Because properly used, antidepressants can be effective with minimal side effects. Yes, some people are harder to treat than others and those patients who are harder to treat may require more medication and that ups the side effects, but most aren’t in that group. Many people can take one medication, in a normal dosage range, and get better.
And, to the best of my knowledge, there is no side effect of antidepressants that continues after you stop taking the drug. In other words, if a side effect develops with which you can’t live, you can always reduce the dose or get off the drug entirely.
[Update: one reader reminded me that there are additional risks, including mania, associated with treating people with bipolar disorder with antidepressants. Not all doctors agree on this but I have written about the controversy here. See about the dangers of misdiagnosis here.]
Black Box Warning
One commenter mentioned the black box warning on antidepressants and I wanted to briefly address it. A black box warning is the most strong warning that the Food and Drug Administration (FDA) can place on a product and they did so because there were reports of people, possibly, getting increased symptoms on antidepressants and reports of people taking their own lives. The FDA, rightly, did not want to wait for all the data to come in on this situation and so they placed a warning on all antidepressants.
I can say that some have found the data does not support the fact that there is an increased risk of suicide in adults when compared to those who have not been treated and their risk of suicide. That being said, antidepressants can cause side effects in people that may agitate them or worsen their condition and the final result may be suicide so it’s important when starting antidepressants to be closely monitored by a healthcare professional.
(It’s important to note this warning is especially important for those under the age of 18.)
All that being said, it still takes a leap of faith to try something new, especially something scary like putting a medication into your body, so it’s all about the pros and cons.
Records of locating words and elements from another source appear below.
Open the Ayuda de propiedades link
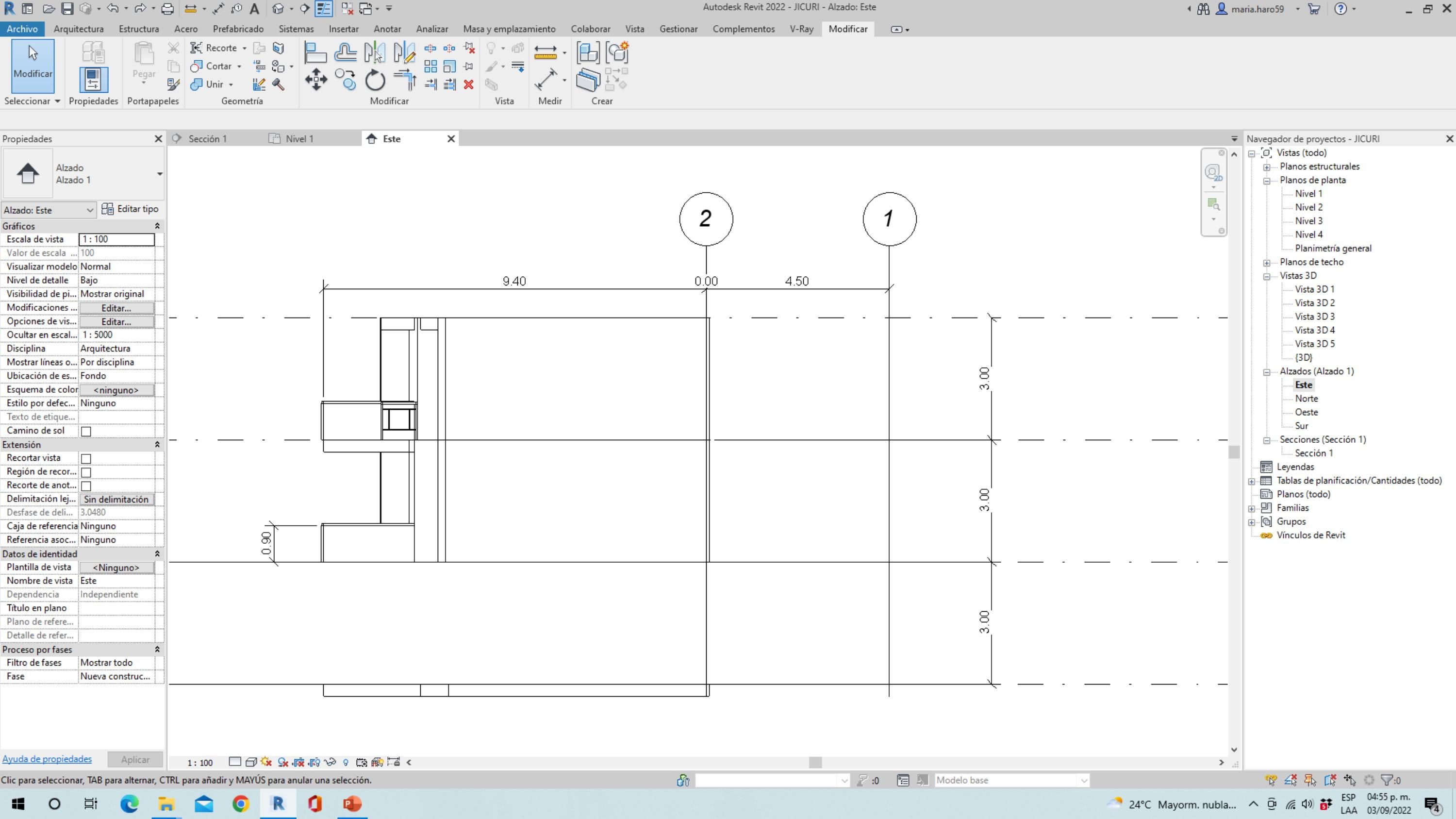The image size is (1456, 819). coord(47,758)
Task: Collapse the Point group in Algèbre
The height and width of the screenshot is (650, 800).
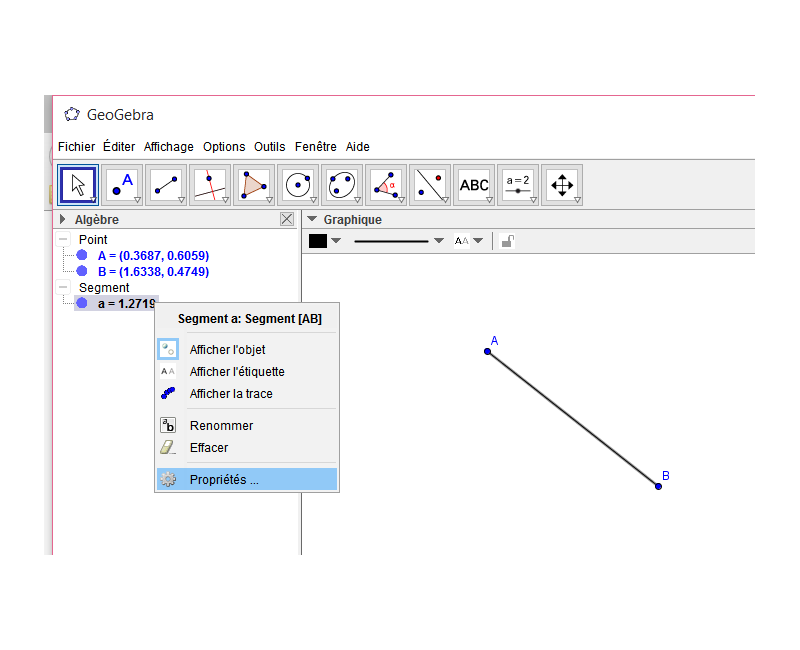Action: [x=64, y=240]
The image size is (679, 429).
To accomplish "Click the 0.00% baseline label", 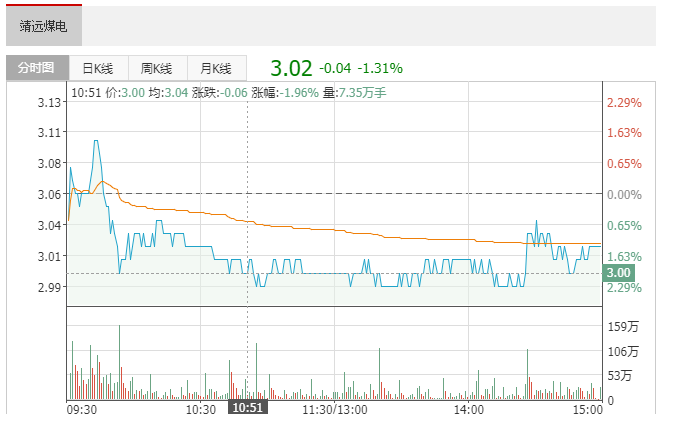I will tap(624, 194).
Are the possible pros of taking the medication work the possible cons? How sick are you today? Have you tried other treatments? Are you in therapy? Have you attempted suicide? What will happen if you choose not to get treatment?
And one of the best ways I know to combat these worries is to have a doctor you trust with whom to discuss you fears. You absolutely have a right to be scared and it’s a reasonable thing to feel but sooner or later you’re going to have to make a decision and I would recommend that you let facts guide that decision and not fear.
[As an aside, regardless as to whether you feel antidepressants are for you, every person with depression should try therapy, particularly cognitive behavioural therapy, as that can help many people.]